Vitamin A, particularly in the form of its functional metabolite, retinoic acid, has shown some beneficial effects against LN in both lupus-prone mouse models and clinical cases. However, a more systemic evaluation of vitamin A treatment in lupus had not been investigated. In our study, we found paradoxical effects of all-trans-retinoic acid (tRA) on lupus-like disease in MRL/lpr lupus-prone mice. Starting at 6 weeks old when the inflammatory environment had been established in MRL/lpr mice, tRA administration reduced immune cell numbers in the secondary lymphoid organs and improved glomerulonephritis. However, circulating autoantibodies and inflammation in renal tubulointerstitium and other organs were increased. The detrimental effects of tRA were not present in MRL control mice, which didn't have an established inflammatory environment at 6 weeks old as shown in MRL/lpr mice, suggesting that the pro-inflammatory effects of tRA are dependent on the pre-existing inflammatory environment. Therefore, to successfully apply vitamin A-based treatment, it is important to avoid the detrimental effects of tRA on lupus by identifying and then specifically eliminating the critical pro-inflammatory immune cell types in lupus. As treatments usually start after the onset of apparent symptoms in patients at the effector stage of autoimmune responses, targeting the inflammatory contributors at this stage appears to be more practical and critical.
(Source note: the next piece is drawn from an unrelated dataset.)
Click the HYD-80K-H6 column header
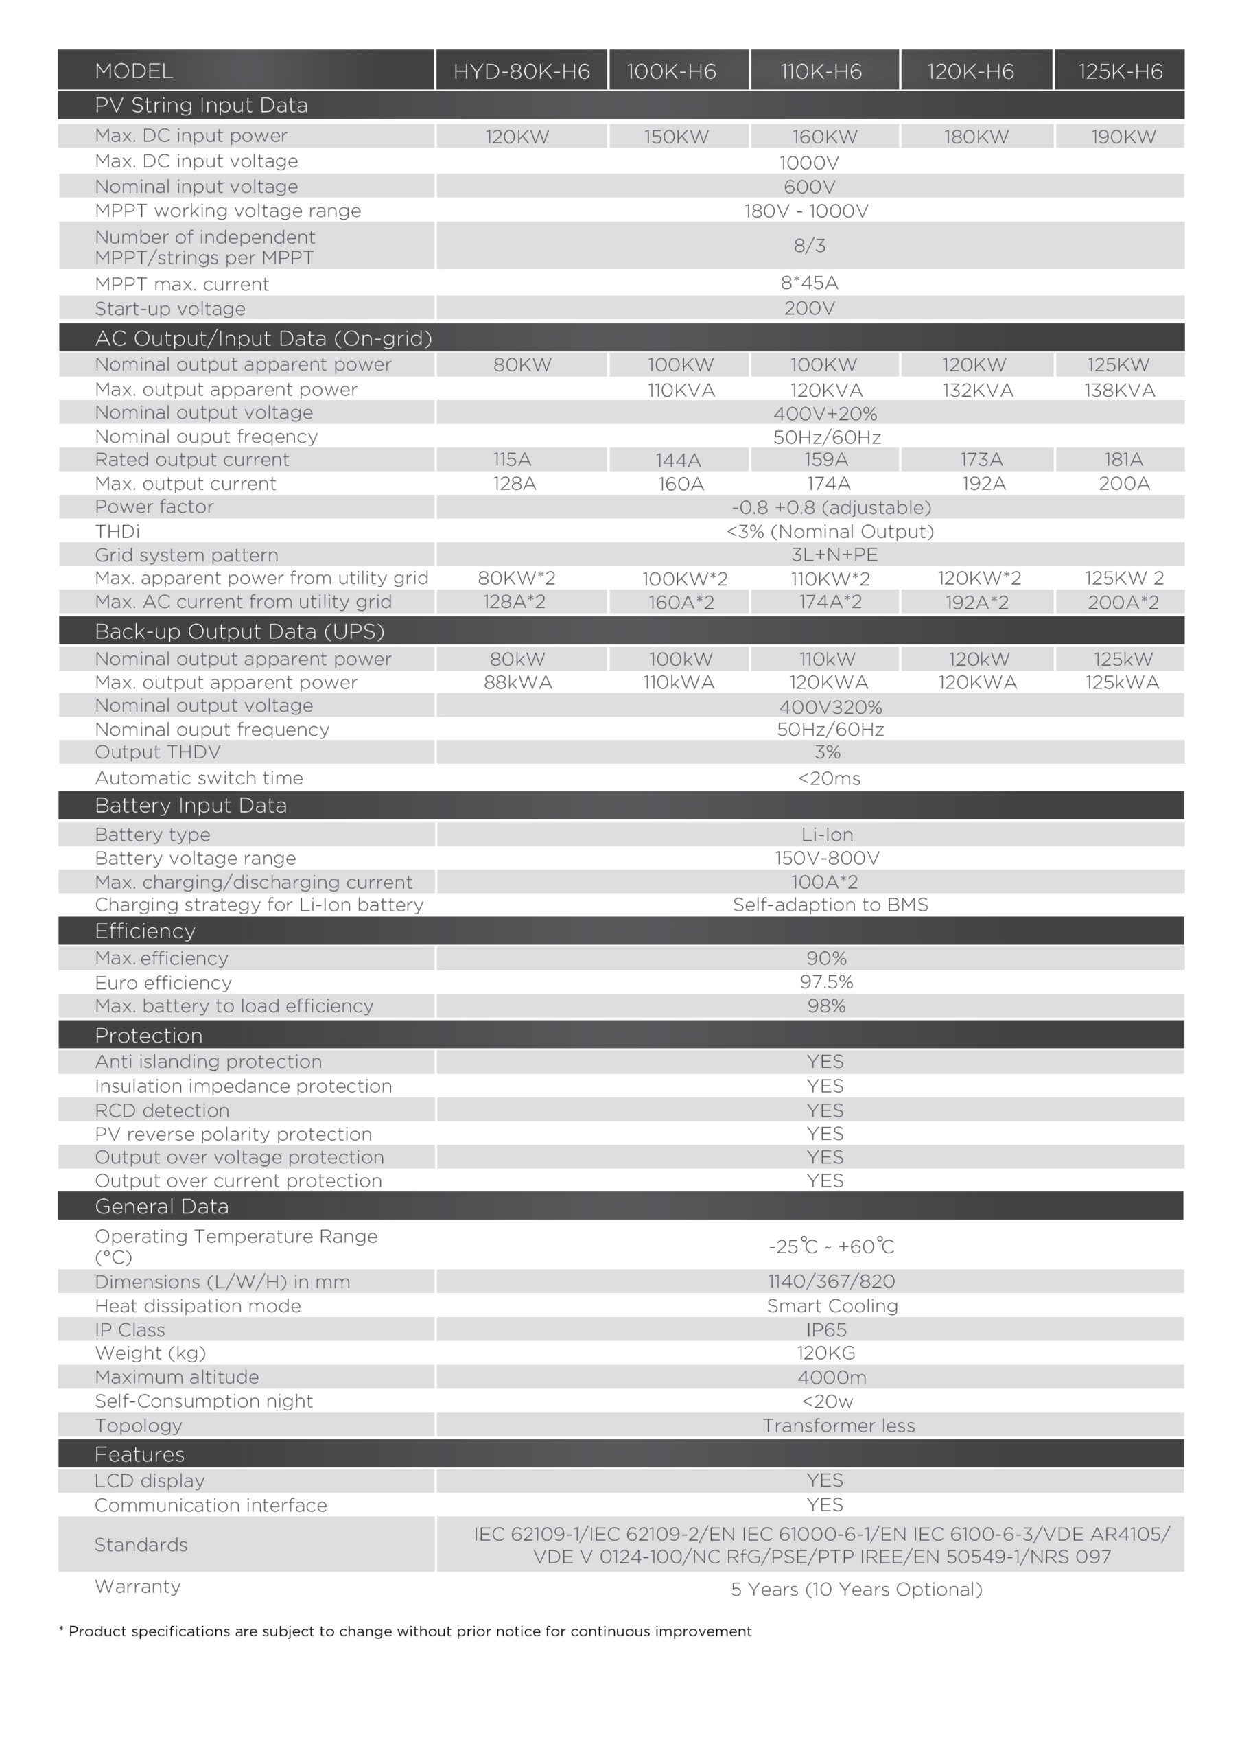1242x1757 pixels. (521, 71)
Among different types of leukocytes, we chose to focus on dendritic cells (DCs), because they are highly diverse and critical in the immune responses as a bridge between the innate and adaptive immune systems. Plasmacytoid DCs (pDCs) as a candidate target have been demonstrated to be crucial for the initiation of lupus development by producing IFNα. However, we demonstrated that although pDCs produced a large amount of IFNα during disease initiation, those from late-stage lupus mice were found to be defective in producing IFNα, suggesting that pDC-targeted treatments should be performed at the initiation stage. This will depend on the progress in early diagnosis in the future. Besides pDCs, we identified a CD11c+ cell population absent at the early-stage but gradually accumulating at the late-stage in the kidneys of lupus mice. These cells have a phenotype of mature monocyte-derived DCs, with particularly high CX3CR1 expression on the surface. Consistent with their pathogenic cytokine profile, in vivo administration of anti-CX3CR1-saporin conjugates to dysfunction these cells in MRL/lpr mice significantly reduced proteinuria scores. Ex vivo activation of renal-infiltrating CD4+ T cells showed increased survival rate, proliferation and IFN-γ production of activated CD4+ T cells when they were cultured with these renal-infiltrating CD11c+ cells. These results suggest that the renal-infiltrating CD11c+ cells are pathogenic and promote inflammation in the kidney at the later effector stage of lupus by interacting with renal-infiltrating CD4+ T cells.
In conclusion, although vitamin A showed anti-inflammatory effects on reducing glomerulonephritis, its use in lupus treatment should be guarded due to the other potential pro-inflammatory effects induced by the pre-existing inflammatory environment. IFNα-producing pDCs and CX3CR1highCD11c+ monocyte-derived DCs could be specific therapeutic targets to reduce the established inflammation at the early stage and late stage of LN, respectively. Therefore, it is worthwhile to further investigate the comprehensive effects of combination therapy on lupus, with vitamin A administration and pDCs-specific depletion at the early stage, and CX3CR1highCD11c+ monocyte-derived DCs-specific depletion at the late stage.